-- TEXT PASSAGE --
# # # #

A second vote for OS X.  I don't want to turn this into a .advocacy 
thread, it's just that I was in the same boat as Peter last year; not 
with FreeBSD, but Solaris.  I'd worked my way up to a Ultra 60 with 
768MB of ram, dual processors, and a 15K SCSI drive and Elite3D 
framebuffer.  Though it ran all my server stuff great, the thing was a 
dog as a desktop.  It was slow doing typical 2d kinds of things, 
Netscape took forever to load; CDE was useless out of the box, and when 
I finally got Gnome running (I was using the Sun pre-release) it was... 
amateurish.  No consistency between applications; some of them worked, 
some didn't.  It wasn't impossible, just WAY too much work/time than I 
have to get to where I wanted to be.

# # # #

-- GIVEN DATA --
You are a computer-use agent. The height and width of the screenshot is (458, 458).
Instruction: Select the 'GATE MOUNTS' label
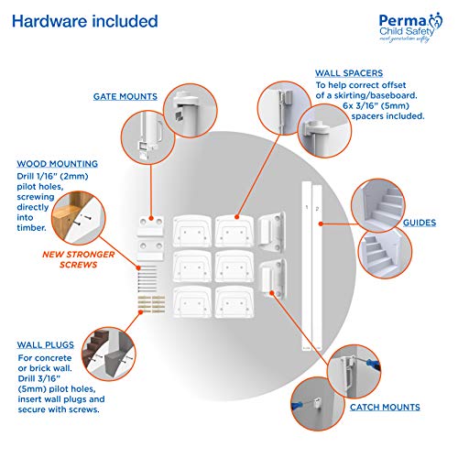(125, 95)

# # # #

-- WHAT YOU WILL DO --
- A) In the post about using Solaris as a desktop, how much RAM did the writer's Ultra 60 have?
- B) For each statement, indicate whether it agrees with the post about using Solaris as a desktop, citing the deciding words of the post. (i) The writer faced the same situation as Peter while using FreeBSD. (ii) The machine handled the writer's server software well. (iii) The writer ran a Sun pre-release version of Gnome.
- C) Continue the post about using Solaris as a desktop, beginning after its final sentence.
The material bears no relation to the post about using Solaris as a desktop.

-- ANSWERS FOR THIS EXERCISE --
- A) 768MB

- B)
(i) No: "not with FreeBSD, but Solaris."
(ii) Yes: "Though it ran all my server stuff great"
(iii) Yes: "(I was using the Sun pre-release)"

- C)
I figured if anyone could put a GUI on Unix and make it work, it was 
Apple.  I bought a used Pismo Powerbook (512MB, 30GB, 500MHz) and a copy 
of OS X.  Couldn't be happier.  I'm sitting here now running iTunes MP3 
player - but my MP3s are stored safely on my FreeBSD server (I sold the 
Ultra) and I'm connected via NFS.  I've got a Terminal window open - you 
can drag and drop folders from the Finder to change directories at 
will - on my FreeBSDs file system.  I'm writing this from the Apple Mail 
application -  it uses an IMAP account on that same server.  M$ just 
released a Remote Desktop Client for OS X, so I have a VNC-like 
connection to my WinXP games box active too.  I've installed a rootless 
X server app, so if I *do* need an X app it's right there - with drag 
and drop to the other GUI.  This is wireless, of course; I found the 
source to an app someone wrote for Linux to control my generic WAP via 
SNMP. Compiles/runs fine on the Powerbook.

Hotswapping battery modules works.  Sleep works.  DVDs work.  CD burning 
works.  My USB keychain drive works.  All the apps are written to a 
standard user interface.  I haven't run the Classic MacOS more than a 
few times, just to see what it looked like.  I'll probably do a clean 
install when 10.2 comes out in a month, and do away with the Classic 
partition.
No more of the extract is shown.